Today’s First World Problems

If I was to follow the self-help guide to satiety and happiness, I’d probably be grateful for lots more things than I typically remember to be thankful for. No longer do I wake up at 5am and let my left and right feet kiss the floor, each saying “thank” and “you” as I pad to ponder the wonders of the world. So here are some of my first world problems that almost crippled my poor brain and resolve today. Ridiculous.

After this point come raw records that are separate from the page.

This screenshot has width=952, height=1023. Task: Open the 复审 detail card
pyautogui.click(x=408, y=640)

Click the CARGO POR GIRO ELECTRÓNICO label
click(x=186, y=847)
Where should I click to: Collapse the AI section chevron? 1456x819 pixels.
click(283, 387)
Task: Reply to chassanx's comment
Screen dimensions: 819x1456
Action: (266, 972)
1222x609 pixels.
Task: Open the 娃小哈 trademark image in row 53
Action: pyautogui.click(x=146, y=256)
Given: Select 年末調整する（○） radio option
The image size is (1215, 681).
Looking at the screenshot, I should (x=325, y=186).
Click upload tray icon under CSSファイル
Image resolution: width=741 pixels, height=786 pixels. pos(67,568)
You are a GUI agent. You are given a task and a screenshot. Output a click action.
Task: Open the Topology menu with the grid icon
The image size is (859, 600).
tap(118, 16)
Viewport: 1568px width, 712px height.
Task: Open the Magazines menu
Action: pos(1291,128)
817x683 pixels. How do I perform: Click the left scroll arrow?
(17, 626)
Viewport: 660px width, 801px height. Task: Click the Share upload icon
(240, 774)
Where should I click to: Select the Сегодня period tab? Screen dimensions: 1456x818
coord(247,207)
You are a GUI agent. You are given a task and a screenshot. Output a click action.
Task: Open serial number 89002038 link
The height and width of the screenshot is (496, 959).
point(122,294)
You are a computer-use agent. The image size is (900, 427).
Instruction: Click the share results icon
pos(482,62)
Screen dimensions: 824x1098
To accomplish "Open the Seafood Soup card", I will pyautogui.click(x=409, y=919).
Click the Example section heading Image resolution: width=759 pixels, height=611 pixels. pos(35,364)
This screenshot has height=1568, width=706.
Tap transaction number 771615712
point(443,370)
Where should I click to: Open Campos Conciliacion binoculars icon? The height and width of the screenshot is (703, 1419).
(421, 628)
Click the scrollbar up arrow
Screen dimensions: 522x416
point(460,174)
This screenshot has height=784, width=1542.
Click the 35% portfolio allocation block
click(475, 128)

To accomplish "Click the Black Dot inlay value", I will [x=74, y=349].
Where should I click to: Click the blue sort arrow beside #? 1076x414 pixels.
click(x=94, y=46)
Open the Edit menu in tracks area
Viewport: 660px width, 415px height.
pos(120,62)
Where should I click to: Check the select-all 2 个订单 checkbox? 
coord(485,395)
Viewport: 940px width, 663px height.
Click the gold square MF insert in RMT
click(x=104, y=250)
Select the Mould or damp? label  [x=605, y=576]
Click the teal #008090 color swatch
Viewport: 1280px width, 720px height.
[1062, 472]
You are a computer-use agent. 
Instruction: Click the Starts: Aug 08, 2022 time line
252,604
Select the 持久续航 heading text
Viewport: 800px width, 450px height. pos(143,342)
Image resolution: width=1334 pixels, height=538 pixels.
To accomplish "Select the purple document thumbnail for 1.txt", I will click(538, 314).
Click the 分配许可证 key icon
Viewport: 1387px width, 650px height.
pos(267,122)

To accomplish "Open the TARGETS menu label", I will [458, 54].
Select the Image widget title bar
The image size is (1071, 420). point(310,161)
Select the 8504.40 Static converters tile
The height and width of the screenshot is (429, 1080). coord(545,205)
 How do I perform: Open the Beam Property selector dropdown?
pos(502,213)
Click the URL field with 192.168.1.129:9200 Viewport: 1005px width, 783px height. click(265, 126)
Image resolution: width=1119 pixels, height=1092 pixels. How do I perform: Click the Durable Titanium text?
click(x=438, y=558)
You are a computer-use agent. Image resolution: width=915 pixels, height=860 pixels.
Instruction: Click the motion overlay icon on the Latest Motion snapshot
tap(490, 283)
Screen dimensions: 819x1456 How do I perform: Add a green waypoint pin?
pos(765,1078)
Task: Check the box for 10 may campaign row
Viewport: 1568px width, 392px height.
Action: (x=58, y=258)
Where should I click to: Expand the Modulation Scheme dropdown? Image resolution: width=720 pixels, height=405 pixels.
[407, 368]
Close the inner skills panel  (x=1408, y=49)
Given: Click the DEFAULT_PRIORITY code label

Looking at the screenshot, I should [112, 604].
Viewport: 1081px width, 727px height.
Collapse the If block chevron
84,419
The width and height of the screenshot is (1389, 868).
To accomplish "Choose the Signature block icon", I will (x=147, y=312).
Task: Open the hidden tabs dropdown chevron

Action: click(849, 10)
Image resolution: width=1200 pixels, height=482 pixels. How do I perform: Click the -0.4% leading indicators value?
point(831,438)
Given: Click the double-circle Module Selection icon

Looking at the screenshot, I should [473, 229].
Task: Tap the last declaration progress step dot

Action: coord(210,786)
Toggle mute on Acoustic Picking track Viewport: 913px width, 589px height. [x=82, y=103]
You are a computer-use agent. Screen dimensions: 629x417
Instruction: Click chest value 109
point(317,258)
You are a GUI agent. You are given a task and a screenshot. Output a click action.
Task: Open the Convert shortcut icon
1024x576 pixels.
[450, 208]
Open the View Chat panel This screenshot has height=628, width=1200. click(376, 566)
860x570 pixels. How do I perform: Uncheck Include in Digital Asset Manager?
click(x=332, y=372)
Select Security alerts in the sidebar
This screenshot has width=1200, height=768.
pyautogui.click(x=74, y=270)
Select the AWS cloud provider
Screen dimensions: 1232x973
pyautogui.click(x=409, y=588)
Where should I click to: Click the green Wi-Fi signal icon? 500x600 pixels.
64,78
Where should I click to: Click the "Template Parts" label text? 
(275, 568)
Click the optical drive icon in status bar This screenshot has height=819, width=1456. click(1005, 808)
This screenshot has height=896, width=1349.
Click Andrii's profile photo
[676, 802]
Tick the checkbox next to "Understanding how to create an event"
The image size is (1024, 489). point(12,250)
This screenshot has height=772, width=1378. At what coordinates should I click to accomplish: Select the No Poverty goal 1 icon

  1. Should I have one can of Strongbow cider. Seriously. Will it make me feel bad in the morning? Can my highly tuned body that is now all prepped and enzymed to run on naught but brown rice, tuna, guacamole, hummus and spinach – can this finely honed machine function with 500ml of Strongbow? Heavens to the 60th Jubilee of Queen Betsy Deux, it’s not even Strongbow Super. I remember the days when the tinned drink that didn’t have “extra”, “super”, “gold”, or “special” was merely for the gradual come down from the habitual Buckfast-infused oblivion I craved.
  2. Is two Mazda Miatas too many? The Miata, or MX-5 for my English brethren, is on my mergers and acquisitions list. If I get two, and don’t ask me why I’m in that unusual purchasing predicament – I blame the internet and poor judgment – how many can I drive at once? Fix at once? With only one car, would I have spare parts? Do you call two MX-5s and MMXX-10?
  3. If I buy a Miata with a broken engine, am I really looking for an all consuming physical project to absorb my excess freneticism (yes – made up word) and extra brain cycles, or am I on the hunt for something cheap that I can learn to drive in? It seems that I really enjoyed driving an Ariel Atom around a track without ever lifting the bonnet. And yes, I know that the engine isn’t under the bonnet – it’s strapped behind you like some kind of jetpack backpack. You know, part of me really hates figuring out how computers work these days. I’m happy to slightly overpay for a computer, have someone install all the nonsense, and then google an issue in an emergency now. In my youth, I bought parts of computers, and plugged them together, phoned up suppliers to ask them why my CPU was making beeping noises, and learned all sort of irrelevant gibberish on the way. I don’t use a Mac yet, I’m just saying that I like driving as much, if not more than tinkering.

So if that’s not biting the hand that feeds, I don’t know what is. Thank you and good night.